As an editor focused on international literature, I ask this question often. People tell me Americans are not interested in other cultures; that we have plenty of great books in English to keep us busy, and that our privileged position creates cultural blindness. That publishers in the US resist works in translation because it takes time, money, and connections far more complex than publishing local writers, or because American editors are monolingual, unlike editors in other countries. These dire statistics are focused only on the number of translations published, but demand for international books forces a shift. In China, the top five bestselling fiction books of 2017 were translations (including works by Japan’s Keigo Higashino and Afghan-American author Khaled Hosseini); compare that to the US top five, who were all American, save for Canadian Margaret Atwood. We, the readers, have the power to change this trend.

“Authors like J.K. Rowling and Jojo Moyes top both German and American bestseller lists, but it’s rare for a German author to top charts in the US. Why does this cultural imbalance persist?”

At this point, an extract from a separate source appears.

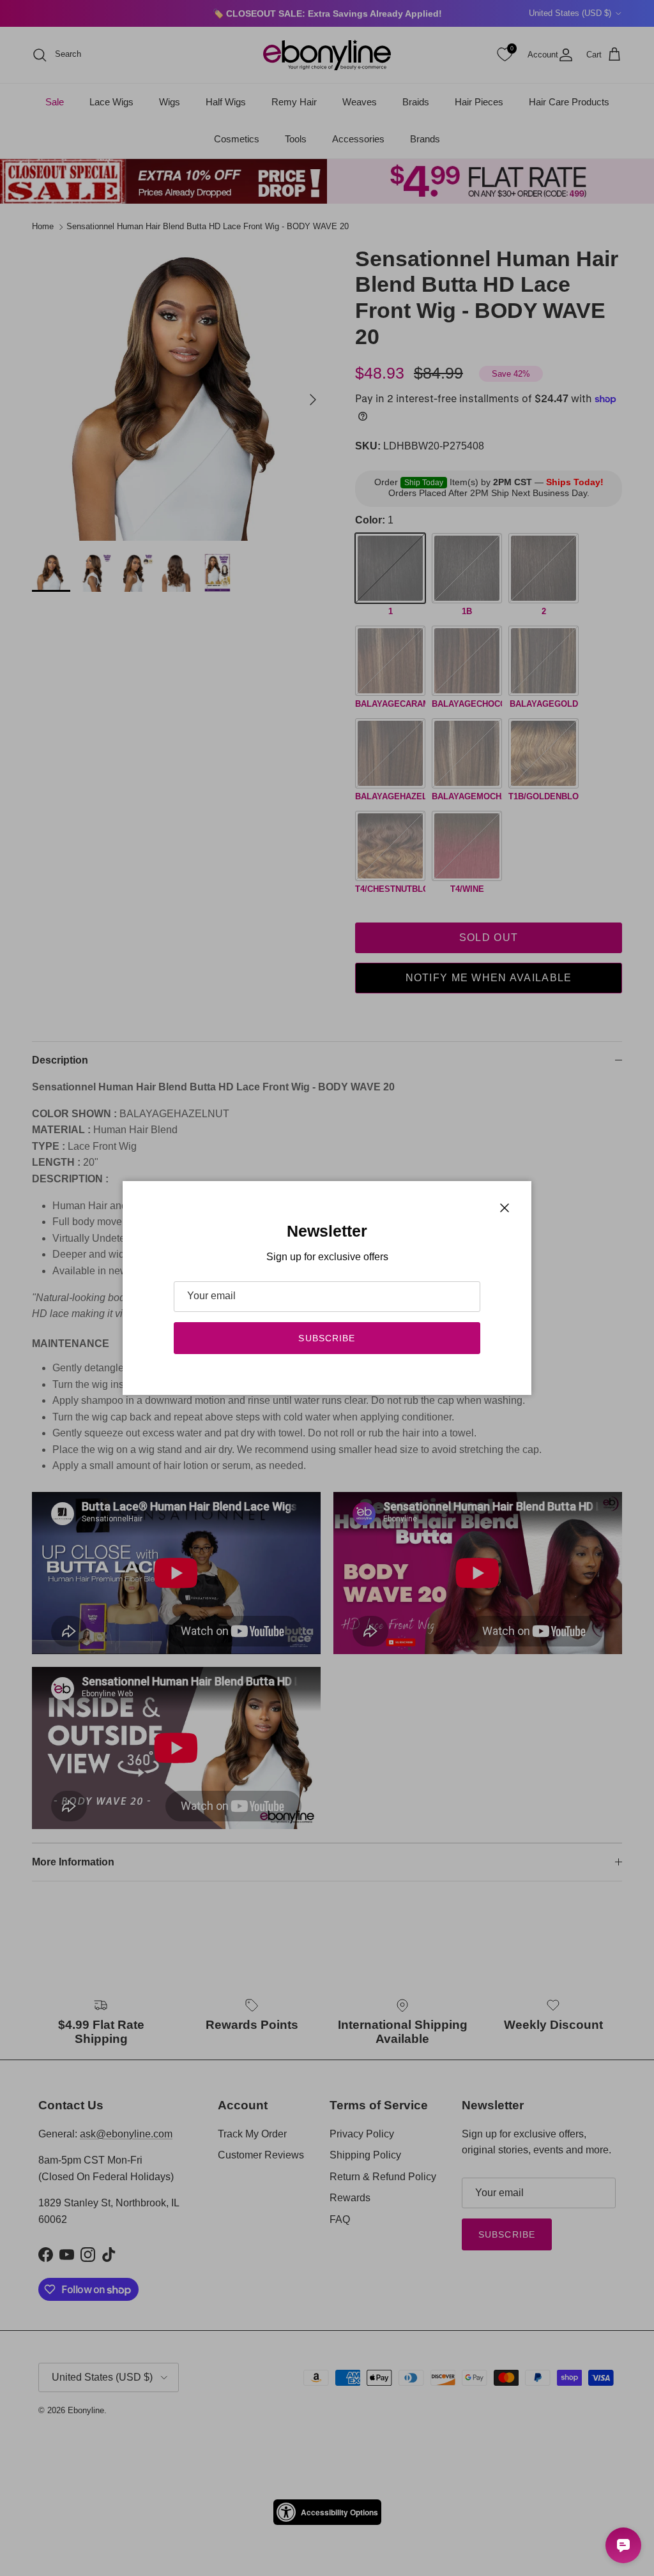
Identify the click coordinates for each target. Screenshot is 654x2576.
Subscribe (326, 1338)
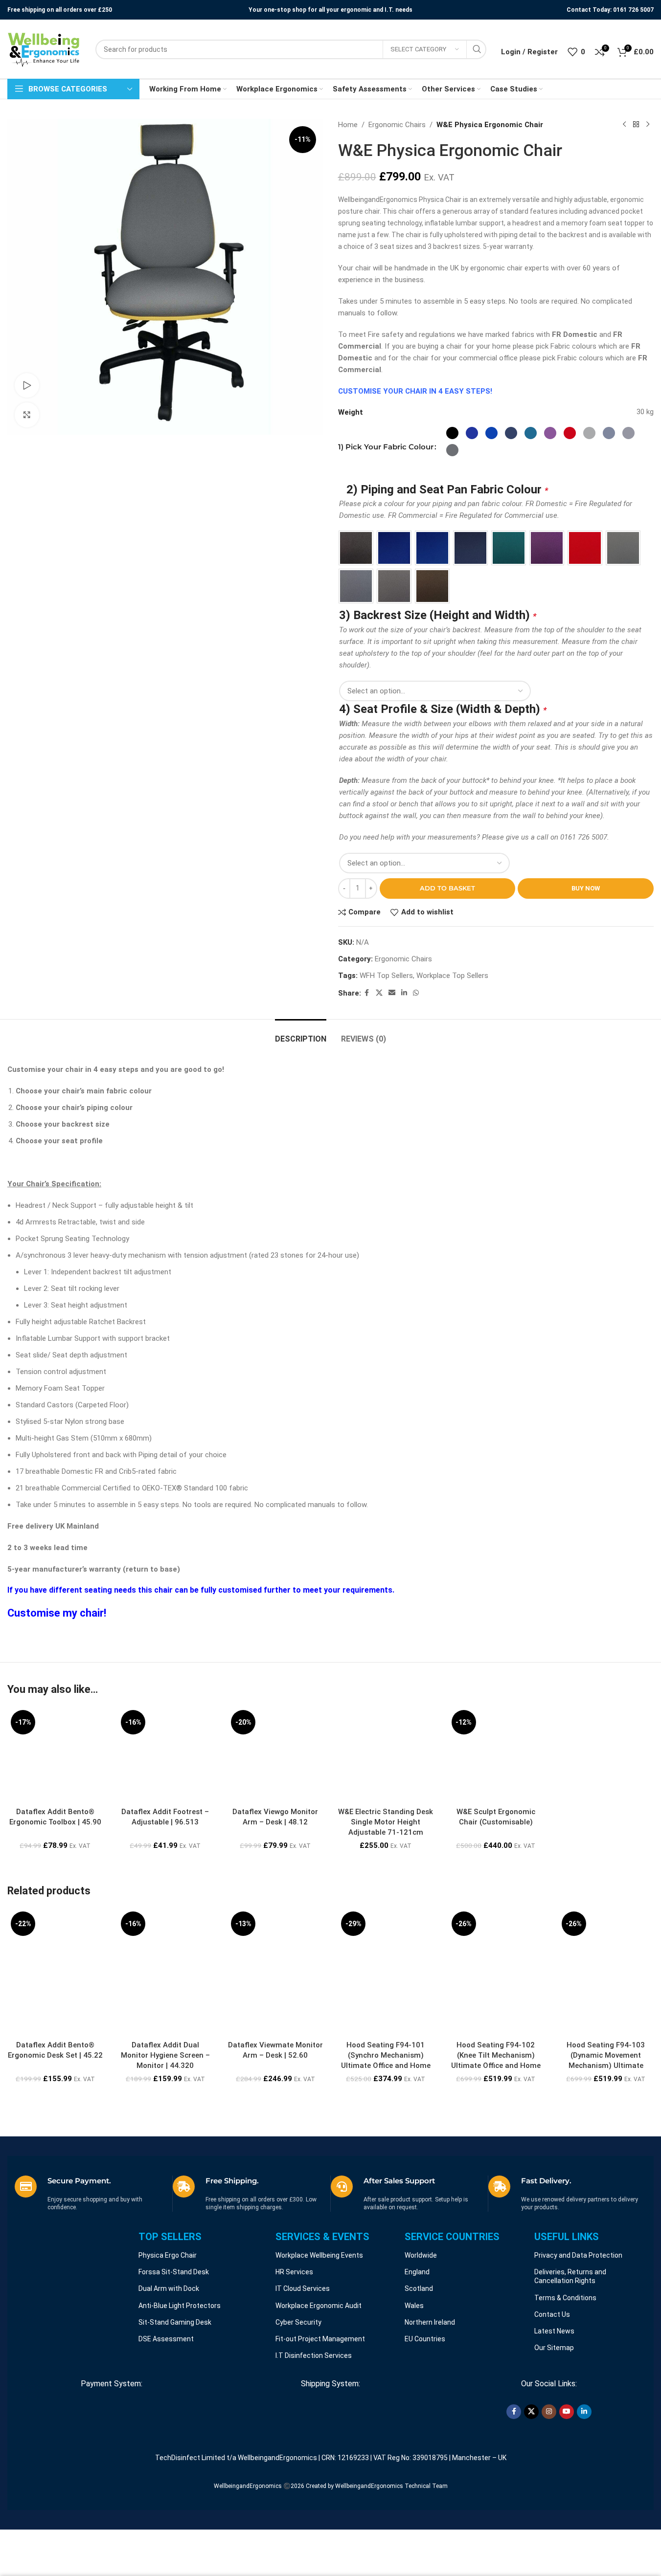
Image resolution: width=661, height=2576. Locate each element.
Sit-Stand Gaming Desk (174, 2406)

Austria, a small country with the fifth-largest publishing industry by total market value per inhabitant, has a particularly voracious audience reading across country of origin and across category, according to its bestseller list. Alongside German authors still unfamiliar to US readers are Spanish book club fiction by Cristina Campos, Martin Walker’s Bruno, chief of police mysteries, Karin Slaughter thrillers, Donna Leon, New Zealand-based Nalini Singh’s paranormal romances, and inspiration by John P. Strelecky. The broad and thought-provoking scope of Germany’s Der Spiegel bestseller list demonstrates even more international literary writers as mainstream: currently featured are world-renowned Austrian author Robert Seethaler’s The Field and The History of Bees by Norwegian Maja Lunde (published in 2017 in English translation by Diane Oatley) alongside local crime and humor, Harlan Coban, Haruki Murakami, and French award-winner Laetitia Colombani. Why are these markets so hungry for voices from beyond their own language?

The lessons of history offer one possible answer: cultural influence is formal foreign policy in both Austria and Germany. Cultural institutions like the Austrian Cultural Forum (formerly the Austria Institute), with 29 fora around the world specifically emphasizing the connection between culture and human rights, and the Goethe Institute, which has 159 international outposts in 98 countries hosting events and visiting authors, were formed after World War II to engage the diaspora. Contemporary authors at that time like Thomas Bernhard and Franz Kafka established a high-minded literary culture with global relevance; everyday readers well understood the grave risks of isolationism and the urgency of exchanging ideas across borders. To this day, German-language readers lead the world in published translations. So what can the US learn from our current global crisis? Will it take mass American migration as a result of war to foster such cross-pollination and literary inspiration, or can we jump to the solution and invest in culture?

Bravo to the National Book Foundation’s National Book Award—an American institution—which recently announced a new prize recognizing works in translation. As executive director Lisa Lucas explains, “This is an opportunity for us to influence how visible books in translation are. The less we know about the rest of the world, the worse off we are.” Awards will help readers discover books—I’m writing to encourage you to read them. Diverse books may be good for you, but they are also just as entertaining and escapist as the comfort reads we reach for most readily. Readers have accepted translated staples like Paulo Coehlo’s The Alchemist, proven brand Stieg Larsson’s ongoing Millenium Trilogy, and children’s classics like Tarō Gomi’s Everybody Poops, but I challenge you to help shift this paradigm by adding more international voices to your reading diet.

It is easy for me to imagine a more compassionate world, a place where education brings people together and empowers us to find one another through the arts. I would like to think that globalization will lead us toward a new cultural unity; a world where books are as unique as the people who write them and readers are drawn together through stories, beyond the borders of language or country.